This is kind of tedious to do this by hand... it would be nice to come up with an **automated** way of doing this. Moreover:

- We are using a **linear** function, while something more complicated (such as a polynomial) might be better
- More importantly, we use **only** the `total_bill` column to predict the `tip`, while we know about many other things

In [None]:
df.head()

## One-hot encoding of categorical variables

We can't perform computations (products and sums) with columns containing **categorical** variables. So, we can't use them like this to predict the `tip`.
We need to **convert** them to numbers somehow.

The most classical approach for this is **one-hot encoding** (or "create dummies" or "binarize") of the categorical variables, which can be easily achieved with `pandas.get_dummies`

In [None]:
df_one_hot = pd.get_dummies(df, prefix_sep='#')
df_one_hot.head(5)

Only the categorical columns have been one-hot encoded.
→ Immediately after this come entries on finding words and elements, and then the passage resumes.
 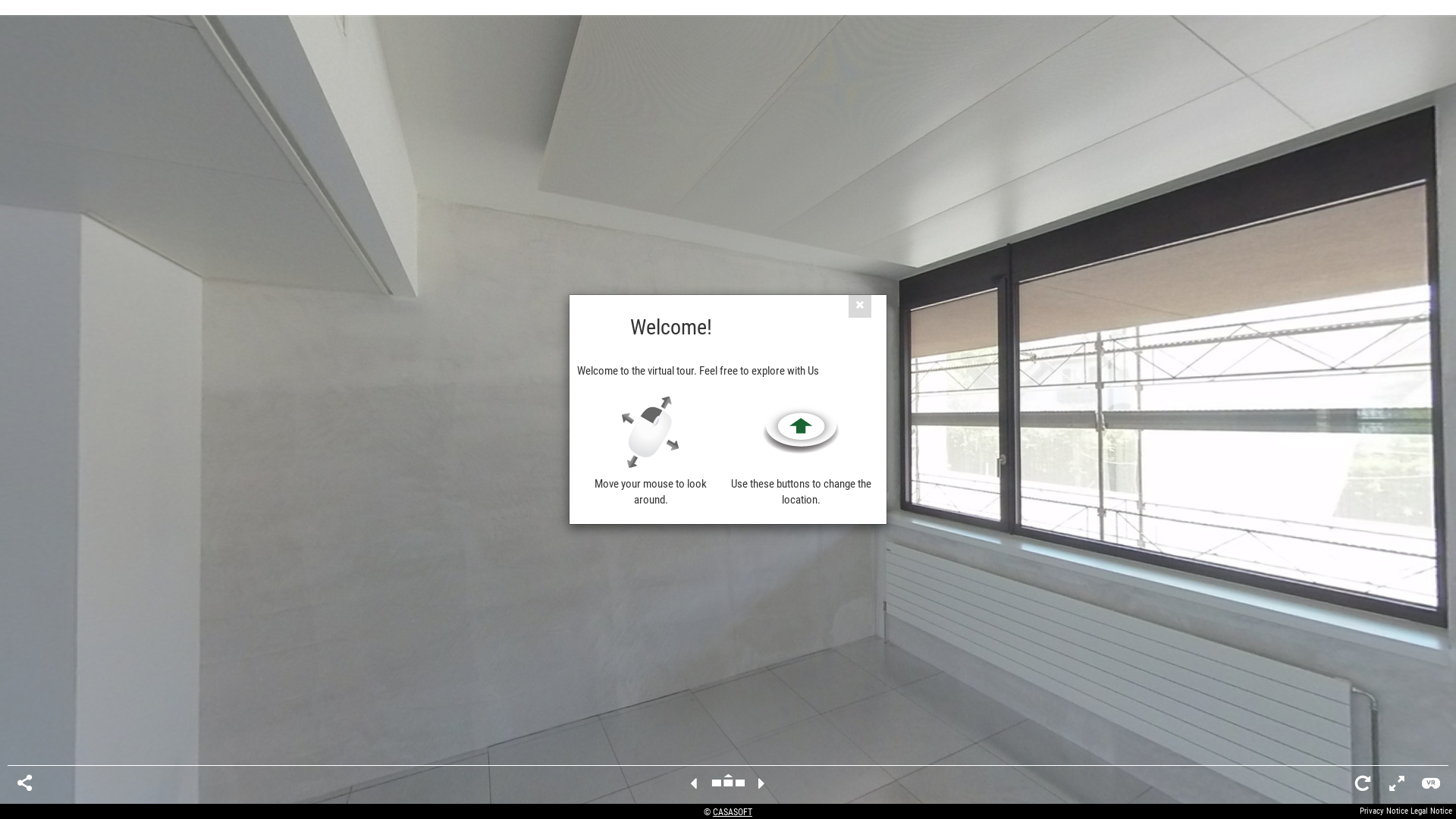 I want to click on 'Privacy Notice', so click(x=1383, y=810).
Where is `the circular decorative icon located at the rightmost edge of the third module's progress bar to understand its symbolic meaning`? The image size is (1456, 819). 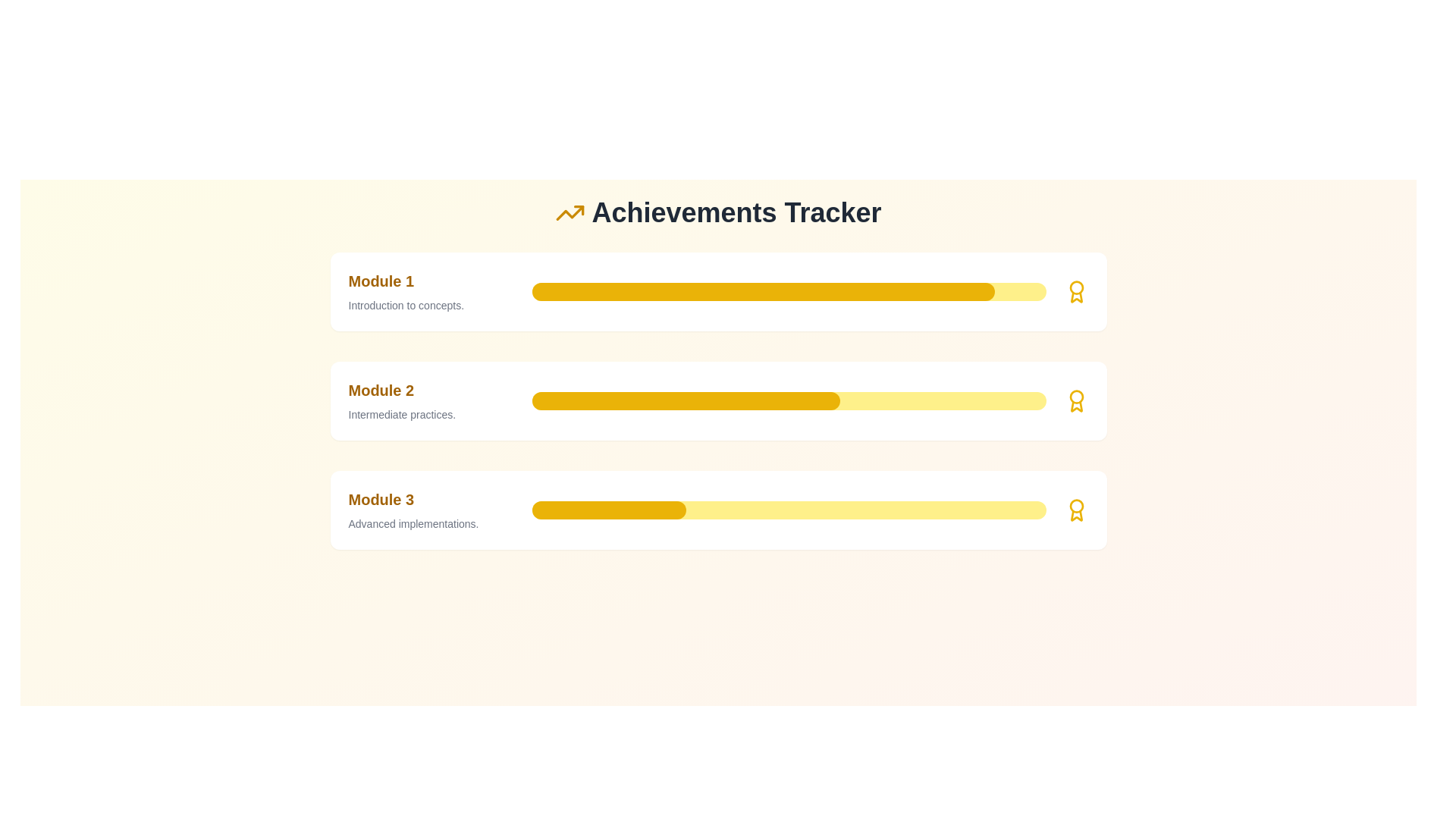
the circular decorative icon located at the rightmost edge of the third module's progress bar to understand its symbolic meaning is located at coordinates (1075, 506).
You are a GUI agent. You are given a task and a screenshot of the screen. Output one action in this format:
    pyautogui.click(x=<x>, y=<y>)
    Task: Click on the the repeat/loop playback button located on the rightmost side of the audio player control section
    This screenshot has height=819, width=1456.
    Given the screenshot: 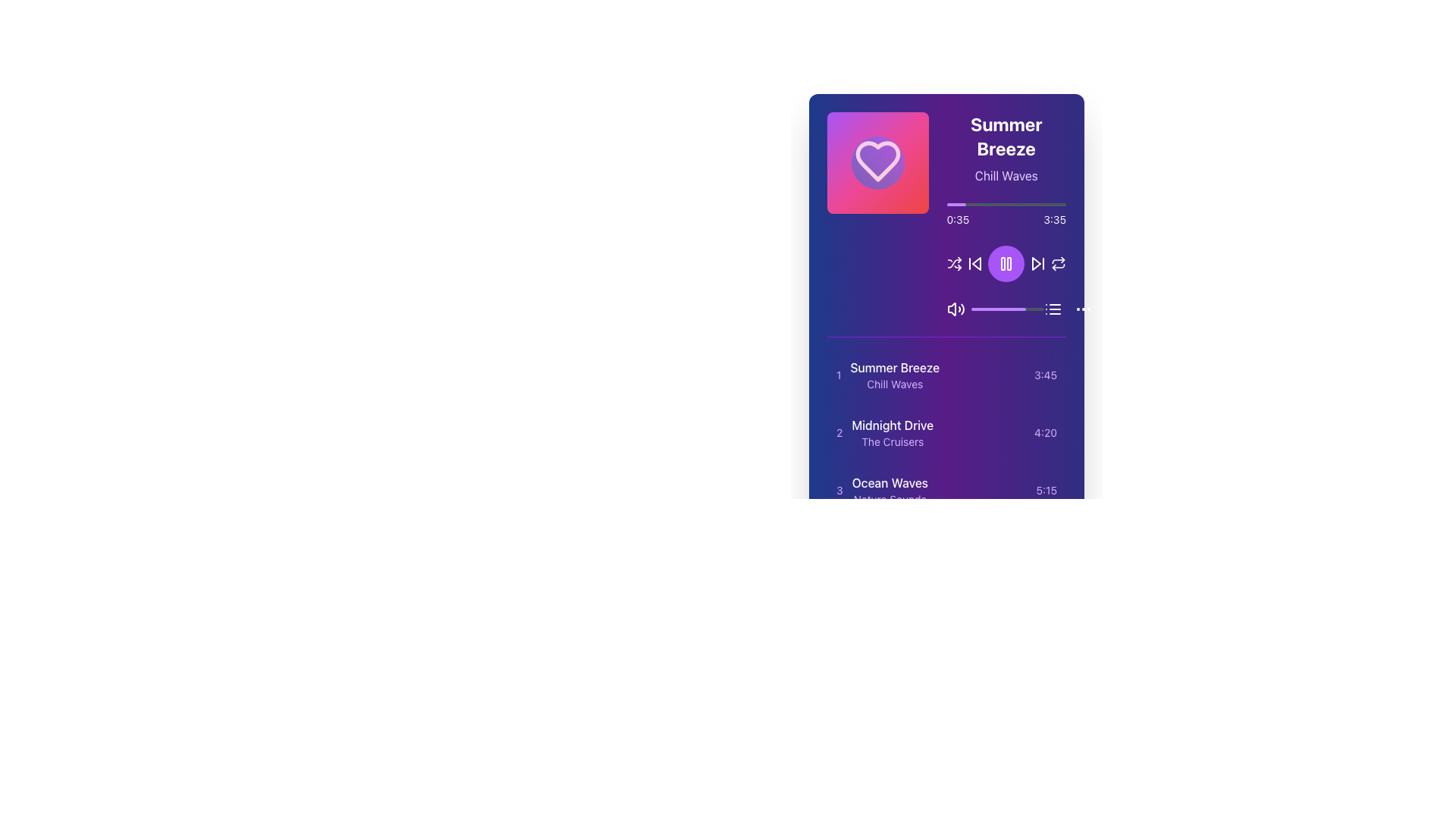 What is the action you would take?
    pyautogui.click(x=1058, y=262)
For instance, the `"day"` column is replaced by 4 columns named `"day#Thur"`, `"day#Fri"`, `"day#Sat"`, `"day#Sun"`, since `"day"` has 4 modalities (see next line).

In [None]:
df['day'].unique()

In [None]:
df_one_hot.dtypes

## Pitfall. Colinearities with one-hot encoding

Sums over dummies for `sex`, `smoker`, `day`, `time` and `size` are all equal to one (by constrution of the one-hot encoded vectors).

- Leads to **colinearities** in the matrix of features
- It is **much harder** to train a linear regressor when the columns of the features matrix has colinearities

In [None]:
day_cols = [col for col in df_one_hot.columns if col.startswith("day")]
df_one_hot[day_cols].head()
df_one_hot[day_cols].sum(axis=1)

In [None]:
all(df_one_hot[day_cols].sum(axis=1) == 1)

The most standard solution is to remove a modality (i.e. remove a one-hot encoding vector). Simply achieved by specifying `drop_first=True` in the `get_dummies` function.

In [None]:
df["day"].unique()

In [None]:
pd.get_dummies(df, prefix_sep='#', drop_first=True).head()

Now, if a categorical feature has $K$ modalities, we use only $K-1$ dummies.
For instance, there is no more `sex#Female` binary column. 

**Question.** So, a linear regression won't fit a weight for `sex#Female`. But, where do the model weights of the dropped binary columns go ?

**Answer.** They just "go" to the **intercept**: interpretation of the population bias depends on the "dropped" one-hot encodings.

So, we actually fit

$$
\begin{align*}
\texttt{tip} \approx b &+ w_1 \times \texttt{total_bill}
+ w_2 \times \texttt{size} \\
&+ w_3 \times \texttt{sex#Male}
+ w_4 \times \texttt{smoker#Yes} \\
&+ w_5 \times \texttt{day#Sat}
+ w_6 \times \texttt{day#Sun}
+ w_7 \times \texttt{day#Thur} \\
&+ w_8 \times \texttt{time#Lunch}
\end{align*}
$$